Given this recent extended period of depreciation of the RWF, an important question from the policy perspective of the National Bank of Rwanda (BNR) is the extent to which this has affected import activity as well as the domestic activity of firms in Rwanda. Such a nominal depreciation could lead to an increase in import prices in RWF terms, affecting firms’ importing behaviour. This may propagate to the domestic economy through importers’ domestic sales and purchasing decisions.
Data and methodology
In an IGC study, we empirically investigate this by studying the impacts of exchange rate fluctuations on import volume and prices, as well as importers’ domestic activity and prices. We leverage two data sets in Rwanda: (1) the customs data that records the universe of import transactions by Rwandan firms, and (2) the EBM (electronic billing machines) data, which records the item-level firm-to-firm and firm-to-consumer transactions by VAT-registered firms in Rwanda. The latter is a particularly unique dataset that can potentially provide new insights on exchange-rate pass-through. In Rwanda, VAT-registered businesses are mandated to submit itemised receipts of all their sales through EBMs. The itemised price information contained in the EBM receipts can be a potentially useful data source to guide monetary and exchange rate policies. For our purpose, the microdata sheds light on the heterogeneity of firm-level responses to nominal exchange rate shocks, which previous studies relying on macrolevel data have not been able to address.
One important caveat for our analysis is that it is based on customs data and VAT data, implying that the informal sector is not included in the sample. from the samples. Studying how the informal economy responds differently from the formal sector is left for future research.
- Exchange-rate pass-through to import prices
We document an exchange-rate pass-through to import prices of 10% to 40% depending on the price measure used and on whether we use exchange rates based on the country of import origin or invoice currency. Further exploring the richness of the microlevel data, we document various heterogeneity patterns across time periods, sectors, and firms. In particular, we find that small firms and firms importing intermediate goods appear to be affected more (i.e., experience higher pass-through) by exchange rate shocks. The results on high-frequency versus low-frequency importers are mixed, depending on how we define the frequency measure. We also examined whether the impacts of exchange rate fluctuations are different across different periods and did not find evidence on that. Finally, on the extensive margins, we document suggestive evidence that firms reduce the number of products they import and the number of countries they source from in response to currency depreciation, and some degree of substitution may happen across the origin countries.

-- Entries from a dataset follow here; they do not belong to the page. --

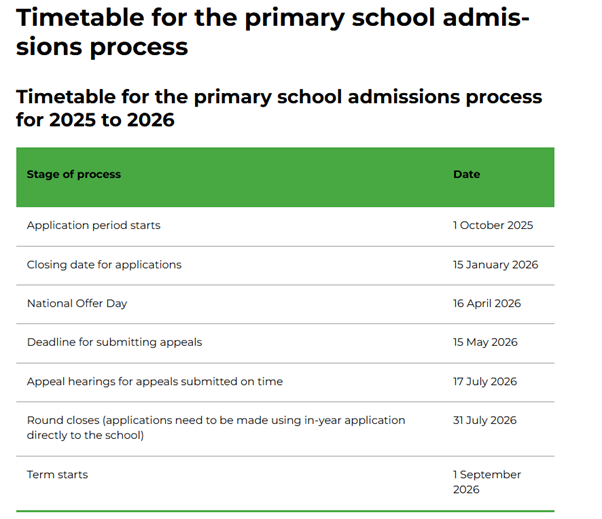This screenshot has height=519, width=602.
Task: Click 'Deadline for submitting appeals' text
Action: (114, 342)
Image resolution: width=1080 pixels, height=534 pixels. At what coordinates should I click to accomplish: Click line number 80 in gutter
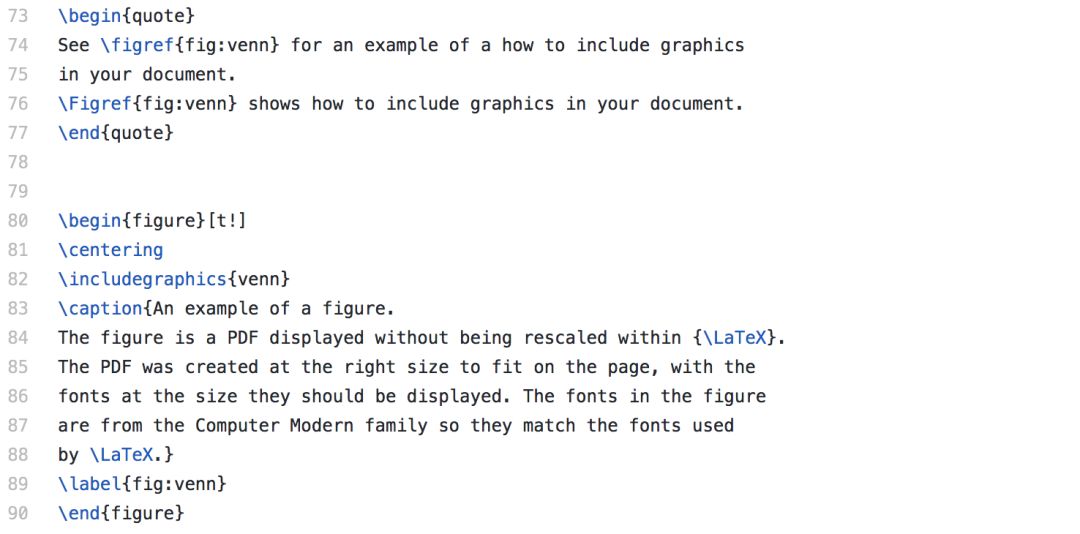[19, 221]
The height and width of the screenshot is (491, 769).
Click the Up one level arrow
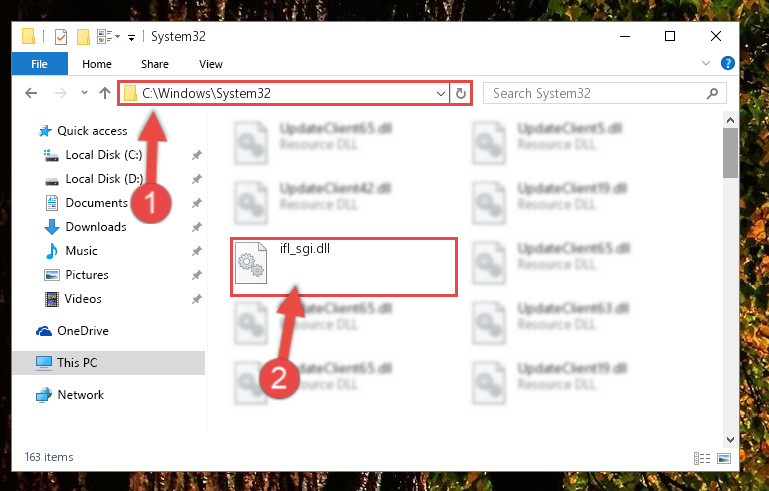pyautogui.click(x=104, y=93)
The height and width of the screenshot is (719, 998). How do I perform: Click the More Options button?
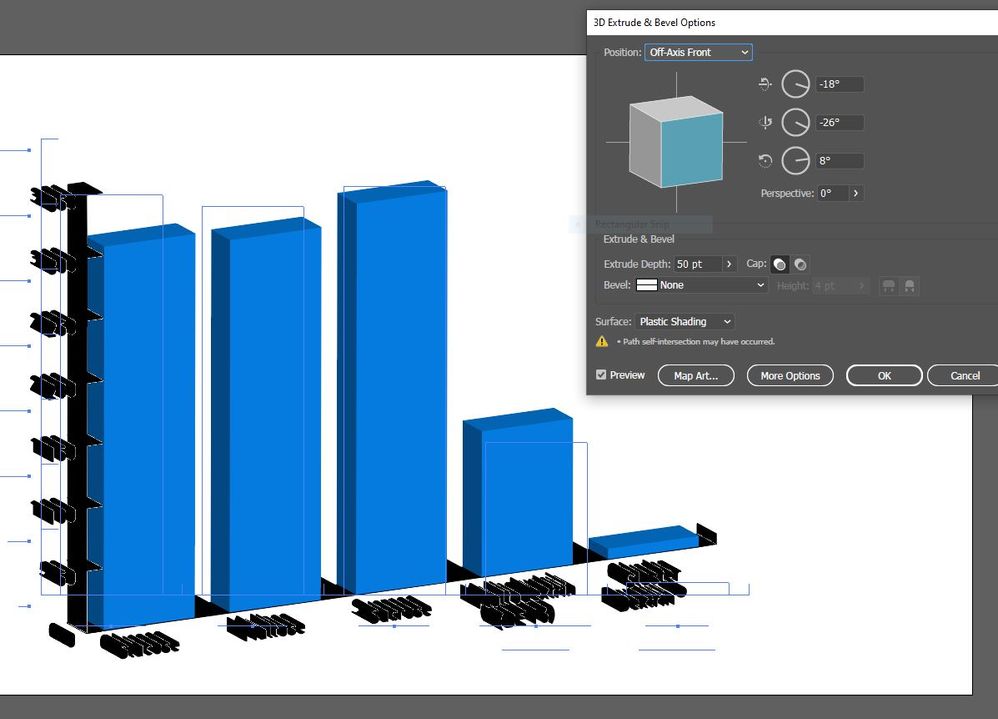pos(790,375)
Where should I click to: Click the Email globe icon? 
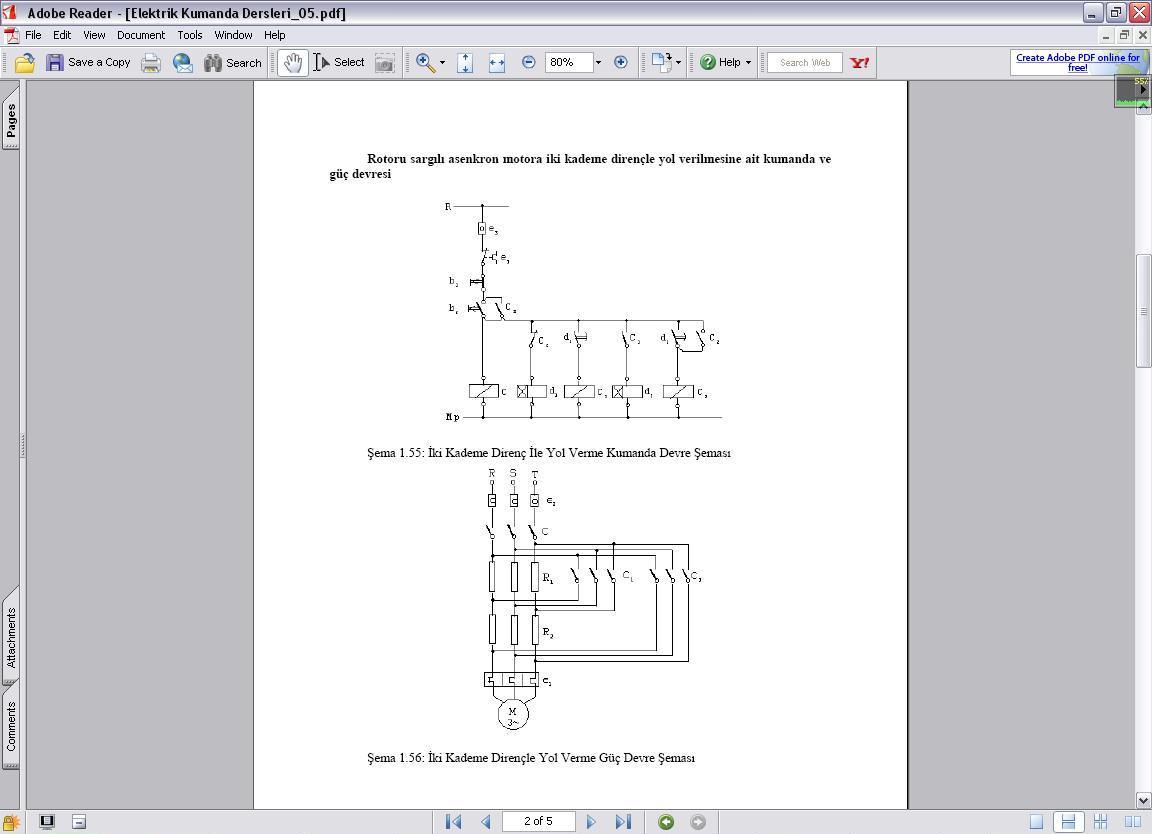tap(183, 62)
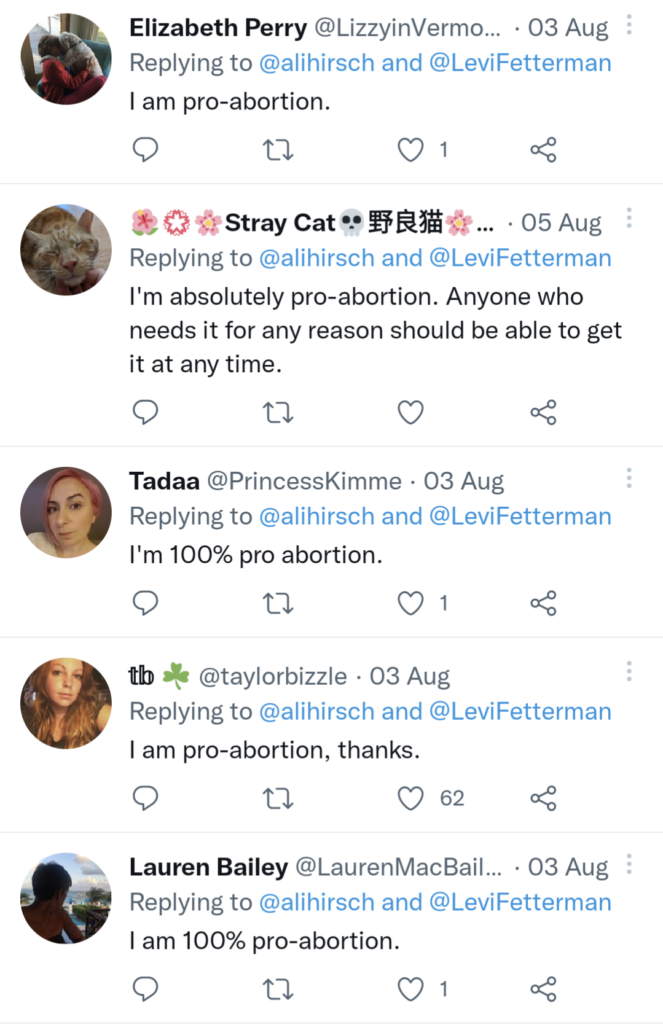Screen dimensions: 663x1030
Task: View Tadaa's profile picture
Action: [x=66, y=513]
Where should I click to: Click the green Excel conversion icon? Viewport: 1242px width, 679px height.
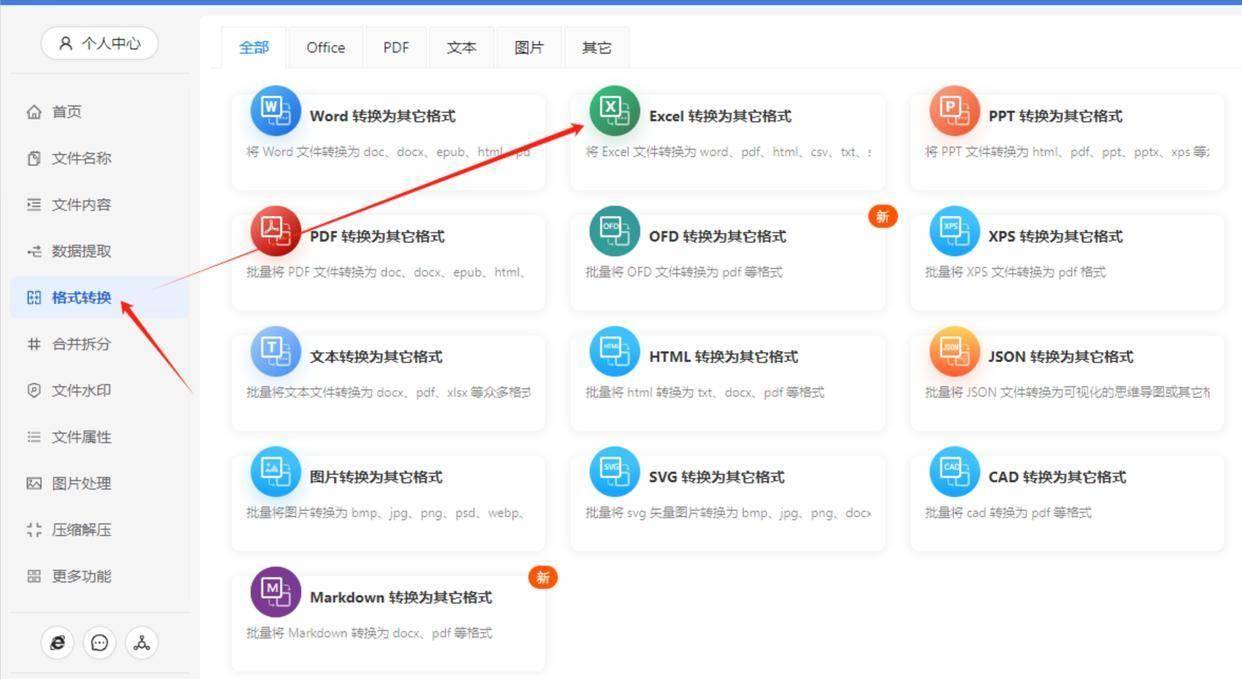coord(614,111)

- Impacts on importers’ domestic prices, purchases, and sales
We then study importers’ domestic purchases and sales, as well as their domestic prices, using the EBM data. There are two main takeaways from this. Firstly, we find that importers respond by imperfectly substituting for domestic purchases as a response to the exchange rate fluctuations: importers that are more strongly hit by exchange rate shocks reduce import expenditures more, and in compensation, increase domestic purchases more. However, this substitution is imperfect – for a one percentage point reduction of import expenditure, the domestic purchase increases by about 0.3 percentage points. Secondly, the pass-through of exchange rate fluctuations to importers’ buyers is limited. There are no impacts of exchange rate fluctuations on sales prices. This is partly because of the import substitution as indicated above. Thirdly, we find that large firms, and firms in commerce industries, are less affected by the exchange-rate fluctuations. Together, the results suggest that importers act as a “shock absorber” in mediating the pass-through of exchange rate fluctuations to the domestic economy and downstream consumers.
The project deepens the understanding of how the devaluation of the Rwandan Franc affects import and domestic prices. Some argue that the depreciation of the Rwandan Franc has led to the increase of domestic prices, while others argue that there are no substantial impacts on consumer prices because firms can effectively substitute to domestic intermediate goods suppliers. Which of these arguments is closest to reality is ultimately an empirical question. Our results show that the latter is the case.
Beyond the implications of the devaluation, this project also provides evidence of strong substitution by Rwandan firms between domestic and foreign inputs. This finding suggests that there is a large scope for import substitution policies (such as the Made-in-Rwanda Initiative).
Lastly, our analysis provides a first case of effectively using the EBM data set for policy analysis, demonstrating that this type of rich administrative data can be effectively utilised in policymaking.